Em cartaz no Museu de Arte Contemporânea (MAC) da USP, a mostra “Flieg fotógrafo” explora as contribuições de Hans Gunter Flieg para a fotografia brasileira das décadas de 1940 a 1980. A mostra conta com 220 imagens do fotógrafo, que, nessa época, direcionou sua produção principalmente à indústria, à publicidade e à arquitetura.
Proveniente de família de origem judaica, o fotógrafo nasceu em 1923, na Alemanha, e chegou ao Brasil em 1939 devido ao anti-semitismo que se instaurara então no país alemão. “Hans Gunter Flieg faz parte de uma geração de fotógrafos estrangeiros que imigraram para o Brasil no período da Segunda Guerra Mundial e que contribuíram para a profissionalização de diversos segmentos de um mercado de trabalho ainda incipiente entre nós”, afirma Helouise Costa, docente e curadora do MAC.
Assim, na capital paulista, Flieg encontrou um mercado de trabalho propício para a fotografia, que era utilizada como meio de registro das atividades empresariais e principalmente da industrialização que acontecia em um ritmo acelerado nesse período. O fotógrafo recebeu encomendas de trabalhos para grandes nomes da indústria, entre elas a Pirelli, a Mercedes-Benz e a Cia. Brasileira de Alumínio.
Além disso, ele foi comissionado para registrar diversos eventos artísticos na década de 1950 – entre os quais um de importância extremamente relevante: a 1ª Bienal de São Paulo, em 1951. “[Flieg] fotografou diversas obras que hoje constam no acervo do MAC, no contexto em que foram apresentadas pela primeira vez ao público”, conta Helouise. Um exemplo é a escultura “Unidade tripartida”, do artista suíço Max Bill, posicionada logo à entrada da mostra. É interessante observar que a exposição acontece no mesmo período que a 31ª Bienal de São Paulo, e acaba sendo, dessa forma, uma oportunidade para se conhecer o traçado histórico do desenvolvimento artístico da cidade.
Entre as fotografias expostas, encontram-se ainda registros das mudanças arquitetônicas na capital paulista, como a demolição do belvedere do Trianon, para dar lugar ao pavilhão da Bienal, e a construção do Museu de Arte de São Paulo Assis Chateaubriand (MASP). “Flieg documentou a afirmação da arquitetura moderna em São Paulo naquele período, sendo que o Palácio da Agricultura, edifício hoje ocupado pelo MAC, foi um exemplo importante daquele contexto”, afirma Helouise.
O que chama a atenção nas obras do fotógrafo é o seu olhar, que, apesar de ser extremamente técnico, tem também uma preocupação estética bastante evidente.

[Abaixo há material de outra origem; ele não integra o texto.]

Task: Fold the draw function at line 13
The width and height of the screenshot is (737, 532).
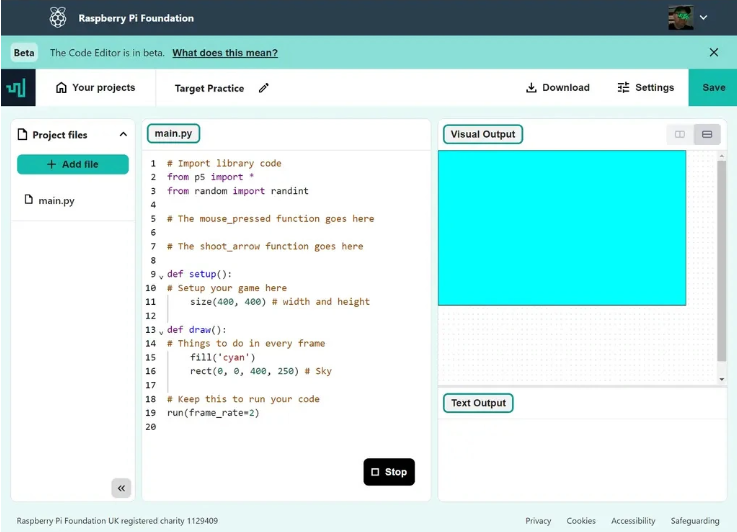Action: [161, 331]
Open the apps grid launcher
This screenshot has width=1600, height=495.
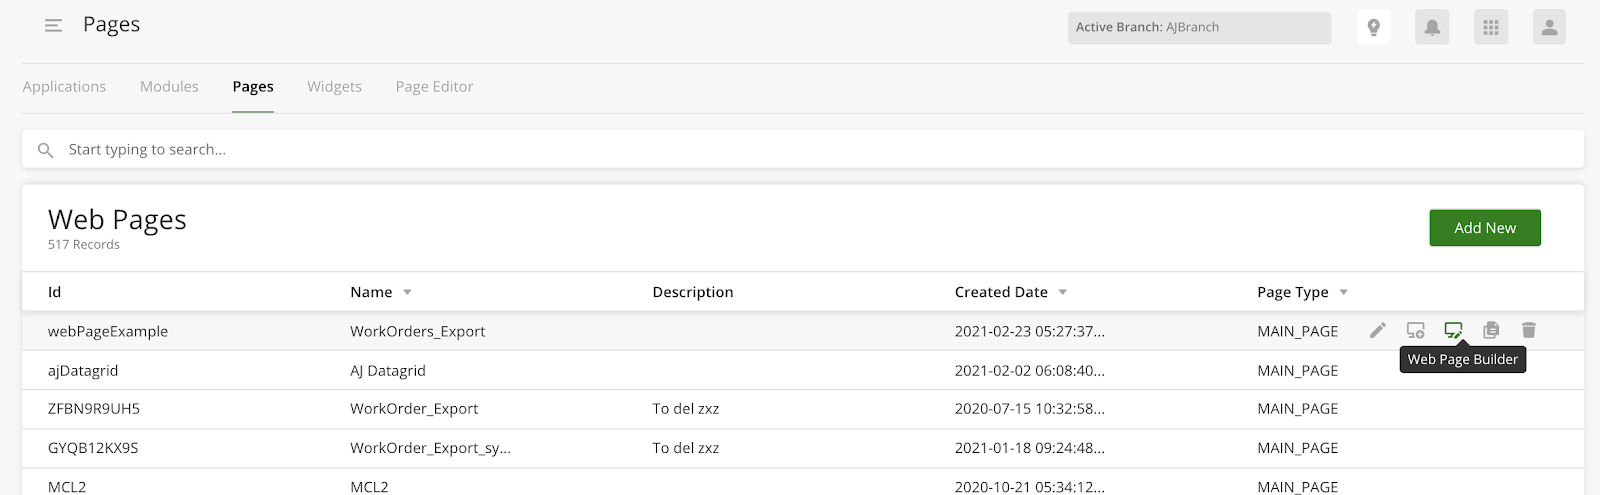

Não são, portanto, registros meramente mecânicos, mas sim resultados de um verdadeiro envolvimento do autor com o retrato a ser fotografado. O jogo de contrastes entre luz e sombra, que se destaca ainda mais na película em preto e branco, aparece em todas as fotos, tornando-as reais e palpáveis. Mais do que isso, Flieg estabelece uma bela e forte relação entre arte e tecnologia, como em “Jogo de ferramentas Heinz”, onde transforma simples objetos em peças brilhantes e atraentes, que saltam aos olhos.
Esta é a primeira exposição apresentada por um proponente externo a ser realizada na sede do Ibirapuera do MAC – sua curadoria é do Instituto Moreira Salles, o IMS. “A política de exposições do museu prevê a abertura de dois andares e mais o prédio anexo para acolhimento de projetos dessa natureza, o que começou a se efetivar este ano com esta mostra”, esclarece Helouise. Além disso, é também a mais completa e abrangente acerca da obra de Hans Gunter Flieg já realizada após a retrospectiva feita pelo Museu da Imagem e do Som (MIS), em 1981.